Once there, the activists allege that the sarpanch and his family assaulted and abused them when they sought information from Pyare Lal, while the sarpanch’s family alleges that they were the ones assaulted by the activists. “We were punched and kicked around by Pyare Lal and his family. His brother Om Prakash filed the FIR and claimed that Pyare Lal was not there even though he was very much there,” Dey told The Indian Express. Dey, who championed RTI and other civil causes along with Aruna Roy and others, said, “We never lifted a finger and if this can happen to us then it also speaks about other cases.”
“I and my brother Pyare Lal look quite similar so they thought I was Pyare and started questioning me, while Pyare was away. They threatened me and when I protested, they misbehaved with me. They pushed my mother Kesar Bai and when my handicapped niece Manisha came, they also shoved her and she fell,” said Om Prakash, now 50, the younger brother of Pyare Lal. “I wasn’t home then,” says Pyare Lal, 69, now bedridden, having suffered paralysis about seven years ago.
“We wouldn’t have filed a case against them but Norti Bai, being a Dalit, filed a case against us under the SC/ST (Prevention of Atrocities) Act. So we filed a case against them,” Prakash said. Norti would later become the sarpanch. Says Aruna Roy: “Norti and Pyare Lal are neighbours. She gained prominence when she demanded equal pay for men and women in 1981 and later when she opposed the practice of Sati; she represented India at the United Nations. So Pyare Lal has always had this animosity towards her, especially after she and others tried to highlight his corruption. We’re all shocked that the real culprits got away and the social activists were convicted in a superficial case.”
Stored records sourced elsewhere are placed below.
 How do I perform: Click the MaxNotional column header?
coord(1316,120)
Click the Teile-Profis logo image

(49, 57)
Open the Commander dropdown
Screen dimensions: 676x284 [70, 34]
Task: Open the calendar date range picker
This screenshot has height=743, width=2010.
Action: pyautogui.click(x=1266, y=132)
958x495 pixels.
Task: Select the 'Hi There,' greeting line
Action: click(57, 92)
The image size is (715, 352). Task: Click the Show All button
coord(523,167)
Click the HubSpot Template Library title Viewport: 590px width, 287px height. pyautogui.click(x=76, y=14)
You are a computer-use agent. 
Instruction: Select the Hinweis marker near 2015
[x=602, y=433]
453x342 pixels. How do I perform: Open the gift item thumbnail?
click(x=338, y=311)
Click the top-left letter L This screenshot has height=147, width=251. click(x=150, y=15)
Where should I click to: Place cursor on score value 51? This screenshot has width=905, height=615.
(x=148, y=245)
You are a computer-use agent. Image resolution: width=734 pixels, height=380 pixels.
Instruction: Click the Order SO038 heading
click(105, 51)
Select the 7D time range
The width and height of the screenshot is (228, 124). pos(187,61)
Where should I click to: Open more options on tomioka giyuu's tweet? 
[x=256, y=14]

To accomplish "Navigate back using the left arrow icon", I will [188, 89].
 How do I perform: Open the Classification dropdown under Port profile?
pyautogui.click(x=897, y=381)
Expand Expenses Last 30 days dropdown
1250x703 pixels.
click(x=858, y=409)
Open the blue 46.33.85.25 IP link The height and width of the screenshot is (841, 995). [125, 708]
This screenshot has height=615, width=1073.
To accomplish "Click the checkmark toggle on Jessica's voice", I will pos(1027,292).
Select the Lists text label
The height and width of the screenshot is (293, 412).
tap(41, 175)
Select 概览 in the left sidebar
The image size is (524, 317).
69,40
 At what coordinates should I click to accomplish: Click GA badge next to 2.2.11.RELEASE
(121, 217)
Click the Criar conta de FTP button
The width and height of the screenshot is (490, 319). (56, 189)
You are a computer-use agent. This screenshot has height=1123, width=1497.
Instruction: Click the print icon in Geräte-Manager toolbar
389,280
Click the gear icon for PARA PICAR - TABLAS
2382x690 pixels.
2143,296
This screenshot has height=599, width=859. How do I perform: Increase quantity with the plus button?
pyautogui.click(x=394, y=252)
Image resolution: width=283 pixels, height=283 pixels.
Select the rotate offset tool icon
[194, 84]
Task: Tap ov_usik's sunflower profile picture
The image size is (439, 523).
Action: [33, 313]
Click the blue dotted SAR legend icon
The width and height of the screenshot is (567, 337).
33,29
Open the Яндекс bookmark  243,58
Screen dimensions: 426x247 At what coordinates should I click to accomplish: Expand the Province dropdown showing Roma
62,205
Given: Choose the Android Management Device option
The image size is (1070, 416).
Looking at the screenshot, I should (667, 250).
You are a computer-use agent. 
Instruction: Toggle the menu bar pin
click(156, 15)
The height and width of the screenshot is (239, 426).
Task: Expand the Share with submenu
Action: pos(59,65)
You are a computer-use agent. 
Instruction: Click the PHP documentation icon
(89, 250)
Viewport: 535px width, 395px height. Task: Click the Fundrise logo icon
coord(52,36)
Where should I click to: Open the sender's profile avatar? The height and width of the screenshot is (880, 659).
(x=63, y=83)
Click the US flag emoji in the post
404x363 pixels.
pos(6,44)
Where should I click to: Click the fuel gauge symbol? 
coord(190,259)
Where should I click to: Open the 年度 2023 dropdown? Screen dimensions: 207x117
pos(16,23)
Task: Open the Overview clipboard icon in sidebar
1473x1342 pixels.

Police filed a final report in Prakash’s case against Dey, Norti and others in June 1998, yet Prakash filed a “protest petition” and had the case reopened in May 2001. As for Norti’s complaint, “the police filed a final report as they couldn’t find any evidence to back her claims,” Prakash said.
Rajasthan’s Additional Director General, Law and Order, N Ravindra Kumar Reddy, who was posted as Ajmer SP then, said, “I had asked the SHO for an impartial inquiry in the case; it was simple case, they had gone to meet the sarpanch for a legal purpose. But both cases were closed since the SHO must have found that no case was made out. However, the complainant (Om Prakash) later said a case is indeed made out and filed a review petition.”
Over the years, the prosecution brought one witness after another “Brajmohan, Durga Prasad, Om Prakash, Banna Ram, Manisha, Mahaveer, Rajendra and Polu” to back their claim of assault. “I told the activists Pyare Lal wasn’t home, but the five shoved me and Dey punched my nose. Chhotu tried to pull my mother’s clothes. It is a densely populated area and others heard it. All this went on for 5-7 minutes,” Prakash claimed in the court.
His niece Manisha said “the man from Delhi hit my uncle on his nose and also manhandled my grandmother Kesar Devi.” Manisha claimed that she did not get a medical check done as she didn’t receive any serious injuries. The defendants said a false case had been lodged against them as they were looking into allegations of corruption against the sarpanch. But the court said the defendants were unable to establish a clinical defence of their role. The defence lawyer said the witnesses were from one family but the court said this was inaccurate. The defence also questioned the lack of a doctor’s testimony but the court observed that a lack of doctor’s testimony didn’t rule out an assault.
The sentence has been suspended pending an appeal by the activists.